Can somebody who understand the Java Memory Model better than me confirm my understanding that the following code is correctly synchronized?

class Foo {
    private final Bar bar;

    Foo() {
        this.bar = new Bar(this);

class Bar {
    private final Foo foo;

    Bar(Foo foo) {
        this.foo = foo;

I understand that this code is correct but I haven't worked through the whole happens-before math. I did find two informal quotations that suggest this is lawful, though I'm a bit wary of completely relying on them:

The usage model for final fields is a simple one: Set the final fields for an object in that object's constructor; and do not write a reference to the object being constructed in a place where another thread can see it before the object's constructor is finished. If this is followed, then when the object is seen by another thread, that thread will always see the correctly constructed version of that object's final fields. It will also see versions of any object or array referenced by those final fields that are at least as up-to-date as the final fields are. [The Java® Language Specification: Java SE 7 Edition, section 17.5]

Another reference:

What does it mean for an object to be properly constructed? It simply means that no reference to the object being constructed is allowed to "escape" during construction. (See Safe Construction Techniques for examples.) In other words, do not place a reference to the object being constructed anywhere where another thread might be able to see it; do not assign it to a static field, do not register it as a listener with any other object, and so on. These tasks should be done after the constructor completes, not in the constructor. [JSR 133 (Java Memory Model) FAQ, "How do final fields work under the new JMM?"]

  • The main caveat with final fields is to make sure that this is not reachable from another thread during construction. In your case no other thread but the one constructing the object(s) can access the fields or the object being constructed so you are fine. – assylias Mar 26 '15 at 10:34

Yes, it is safe. Your code does not introduce a data race. Hence, it is synchronized correctly. All objects of both classes will always be visible in their fully initialized state to any thread that is accessing the objects.

For your example, this is quite straight-forward to derive formally:

  1. For the thread that is constructing the threads, all observed field values need to be consistent with program order. For this intra-thread consistency, when constructing Bar, the handed Foo value is observed correctly and never null. (This might seem trivial but a memory model also regulates "single threaded" memory orderings.)

  2. For any thread that is getting hold of a Foo instance, its referenced Bar value can only be read via the final field. This introduces a dereference ordering between reading of the address of the Foo object and the dereferencing of the object's field pointing to the Bar instance.

  3. If another thread is therefore capable of observing the Foo instance altogether (in formal terms, there exists a memory chain), this thread is guaranteed to observe this Foo fully constructed, meaning that its Bar field contains a fully initialized value.

Note that it does not even matter that the Bar instance's field is itself final if the instance can only be read via Foo. Adding the modifier does not hurt and better documents the intentions, so you should add it. But, memory-model-wise, you would be okay even without it.

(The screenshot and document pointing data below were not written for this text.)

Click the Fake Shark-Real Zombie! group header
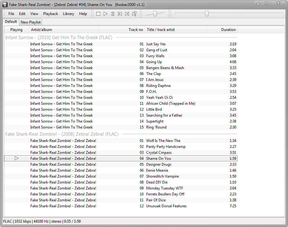Screen dimensions: 288x227 pyautogui.click(x=62, y=134)
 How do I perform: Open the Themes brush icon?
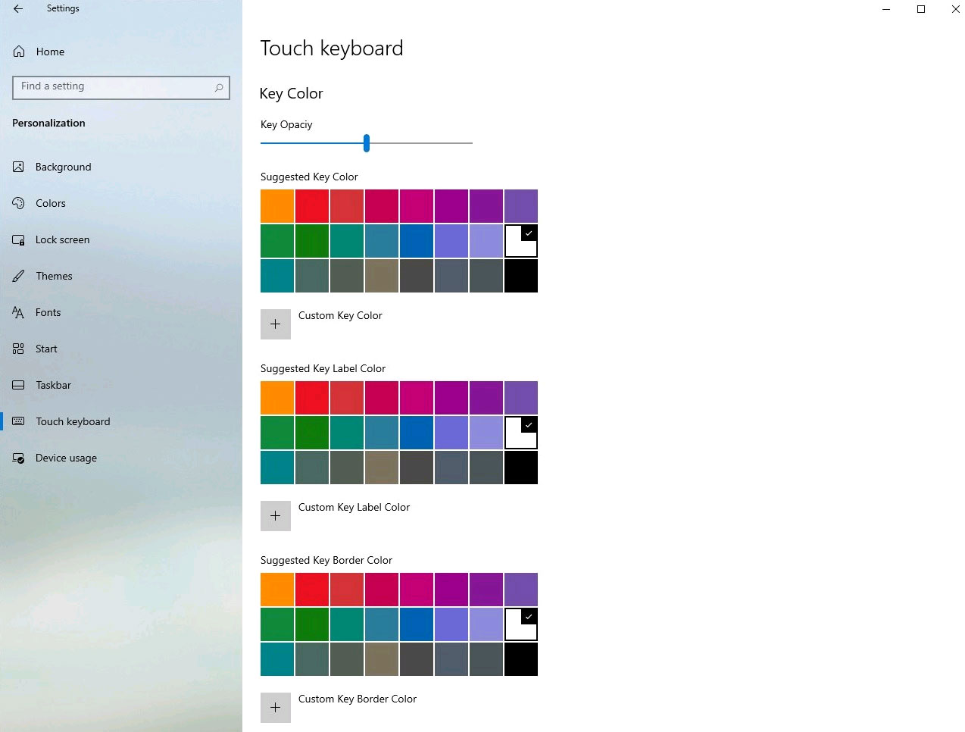19,276
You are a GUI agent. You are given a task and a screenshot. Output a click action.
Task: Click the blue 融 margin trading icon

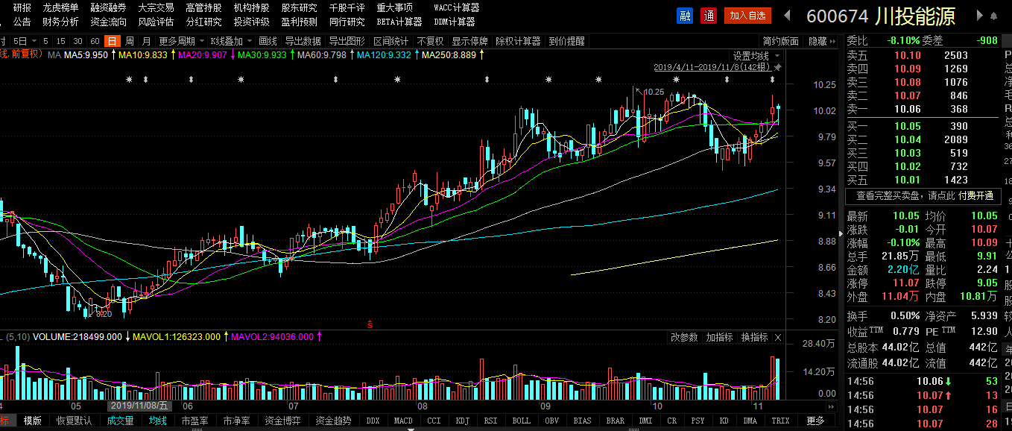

Note that the JSR-133 cookbook that you quoted is only describing an implementation of the memory model rather than then memory model itself. In many points, it is too strict. One day, the OpenJDK might no longer align with this implementation and rather implement a less strict model that still fulfills the formal requirements. Never code against an implementation, always code against the specification! For example, do not rely on a memory barrier being placed after the constructor, which is how HotSpot more or less implements it. These things are not guaranteed to stay and might even differ for different hardware architectures.

The quoted rule that you should never let a this reference escape from a constructor is also too narrow a view on the problem. You should not let it escape to another thread. If you would, for example, hand it to a virtually dispatched method, you could not longer control where the instance would end up. This is therefore a very bad practice! However, constructors are not dispatched virtually and you can safely create circular references in the manner you depicted. (I assume that you are in control of Bar and its future changes. In a shared code base, you should document tightly that the constructor of Bar must not let the reference slip out.)


Immutable Objects (with only final fields) are only "threadsafe" after they are properly constructed, meaning their constructor has completed. (The VM probably accomplishes this by a memory barrier after the constructor of such objects)

Lets see how to make your example surely unsafe:

  • If the Bar-Constructor would store a this-reference where another thread could see it, this would be unsafe because Bar isnt constructed yet.
  • If the Bar-Constructor would store a foo-reference where another thread could see it, this would be unsafe because foo isnt constructed yet.
  • If the Bar-Constructor would read some foo-fields, then (depending on the order of initialization inside the Foo-constructor) these fields would always be uninitialized. Thats not a threadsafety-problem, just an effect of the order of initialization. (Calling a virtual method inside a constructor has the same issues)

References to immutable Objects (only final fields) which are created by a new-expression are always safe to access (no uninitialized fields visible). But the Objects referenced in these final fields may show uninitialized values if these references were obtained by a constructor giving away its this-reference.

As Assylias already wrote: Because in your example the constructors stored no references to where another thread could see them, your example is "threadsafe". The created Foo-Object can safely be given other threads.